Two major aspects of management of acquired FVIII inhibitors include treatment of acute bleeding and eradication of the inhibitor.
Minor bleeding such as ecchymoses or epistaxis that is self-limited does not require active treatment, although close monitoring and follow-up is necessary. For bleeding requiring treatment, several options are available: desmopressin, human (h) FVIII infusions, bypassing agents (recombinant factor VIIa [rFVIIa] and activated prothrombin complex concentrate [aPCC], such as FEIBA), and recombinant porcine (rp) FVIII ( Table 126.1 ).
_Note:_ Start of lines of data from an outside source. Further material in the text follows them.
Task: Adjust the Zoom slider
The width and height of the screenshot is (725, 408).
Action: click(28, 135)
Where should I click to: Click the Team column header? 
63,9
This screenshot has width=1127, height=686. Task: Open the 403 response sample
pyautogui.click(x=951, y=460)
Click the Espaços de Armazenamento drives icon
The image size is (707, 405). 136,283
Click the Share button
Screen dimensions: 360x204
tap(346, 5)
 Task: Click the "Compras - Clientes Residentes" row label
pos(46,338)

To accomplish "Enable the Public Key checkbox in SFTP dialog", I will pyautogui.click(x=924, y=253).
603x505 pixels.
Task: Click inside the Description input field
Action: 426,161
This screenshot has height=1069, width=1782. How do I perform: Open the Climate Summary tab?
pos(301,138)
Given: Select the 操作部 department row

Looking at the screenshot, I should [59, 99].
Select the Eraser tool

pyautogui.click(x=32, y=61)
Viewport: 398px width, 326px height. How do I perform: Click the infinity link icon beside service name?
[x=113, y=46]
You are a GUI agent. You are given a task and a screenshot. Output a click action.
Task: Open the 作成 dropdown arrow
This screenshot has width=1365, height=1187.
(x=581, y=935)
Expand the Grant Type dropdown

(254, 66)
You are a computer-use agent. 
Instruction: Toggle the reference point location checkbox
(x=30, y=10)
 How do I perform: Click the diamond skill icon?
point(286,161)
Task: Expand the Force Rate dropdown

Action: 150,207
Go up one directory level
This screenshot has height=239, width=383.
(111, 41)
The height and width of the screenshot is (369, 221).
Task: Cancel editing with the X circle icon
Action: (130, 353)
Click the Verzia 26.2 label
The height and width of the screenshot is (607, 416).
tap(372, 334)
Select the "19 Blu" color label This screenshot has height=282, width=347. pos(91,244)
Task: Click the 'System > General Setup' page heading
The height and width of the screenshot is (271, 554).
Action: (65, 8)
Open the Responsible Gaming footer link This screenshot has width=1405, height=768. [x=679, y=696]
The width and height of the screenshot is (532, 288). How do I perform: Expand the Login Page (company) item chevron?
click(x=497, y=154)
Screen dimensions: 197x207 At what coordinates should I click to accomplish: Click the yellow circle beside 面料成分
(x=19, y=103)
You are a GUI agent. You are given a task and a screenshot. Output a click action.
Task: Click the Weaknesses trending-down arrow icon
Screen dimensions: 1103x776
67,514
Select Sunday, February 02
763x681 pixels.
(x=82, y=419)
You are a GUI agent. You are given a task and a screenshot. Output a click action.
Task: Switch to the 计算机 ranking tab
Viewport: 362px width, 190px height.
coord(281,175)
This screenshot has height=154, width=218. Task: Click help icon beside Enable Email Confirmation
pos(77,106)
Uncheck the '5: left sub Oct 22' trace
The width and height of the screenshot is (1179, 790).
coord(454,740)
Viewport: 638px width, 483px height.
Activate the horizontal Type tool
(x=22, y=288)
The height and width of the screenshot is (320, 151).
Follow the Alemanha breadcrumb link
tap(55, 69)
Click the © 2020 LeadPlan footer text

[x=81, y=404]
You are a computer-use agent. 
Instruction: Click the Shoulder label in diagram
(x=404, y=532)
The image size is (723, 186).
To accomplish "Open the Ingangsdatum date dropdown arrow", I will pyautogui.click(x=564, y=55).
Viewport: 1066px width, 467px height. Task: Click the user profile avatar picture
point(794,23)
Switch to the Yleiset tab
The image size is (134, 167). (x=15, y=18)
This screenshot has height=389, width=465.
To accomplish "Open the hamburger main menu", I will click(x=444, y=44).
Dose | Patient Population | Duration of Response | Monitoring | Potential Side Effect | |
---|---|---|---|---|---|
Desmopressin | 0.3 μg/kg | FVIII >5% Inhibitor titer <2 BU/mL |
Variable | FVIII activity | Hyponatremia, seizures |
Human FVIII concentrates | 100 or 20 IU/kg for each Bethesda titer + 40 IU/kg | Inhibitor titer <5 BU/mL | Variable | FVIII activity | |
Recombinant factor VIIa | 70–90 μg/kg | All | 2–3 hours | None | Thrombosis |
FEIBA | 75–100 U/kg Max: 200 U/kg/day |
All | 8–12 hours | None | Thrombosis |
Recombinant porcine FVIII | 200 U/kg (alternative 50–100 U/kg if no porcine FVIII titer is negative) | Porcine inhibitor titer <20 BU/mL | 4–12 hours | FVIII activity | Inhibitor to porcine FVIII |
Desmopressin is only effective when FVIII activity is >5%. The effect of desmopressin decreases with subsequent dosing, and thus its use is limited to bleeding that requires a short duration of therapy. Additionally, the half-life of the released FVIII will be shortened secondary to binding of the inhibitory antibody, but the exact duration is variable from patient to patient.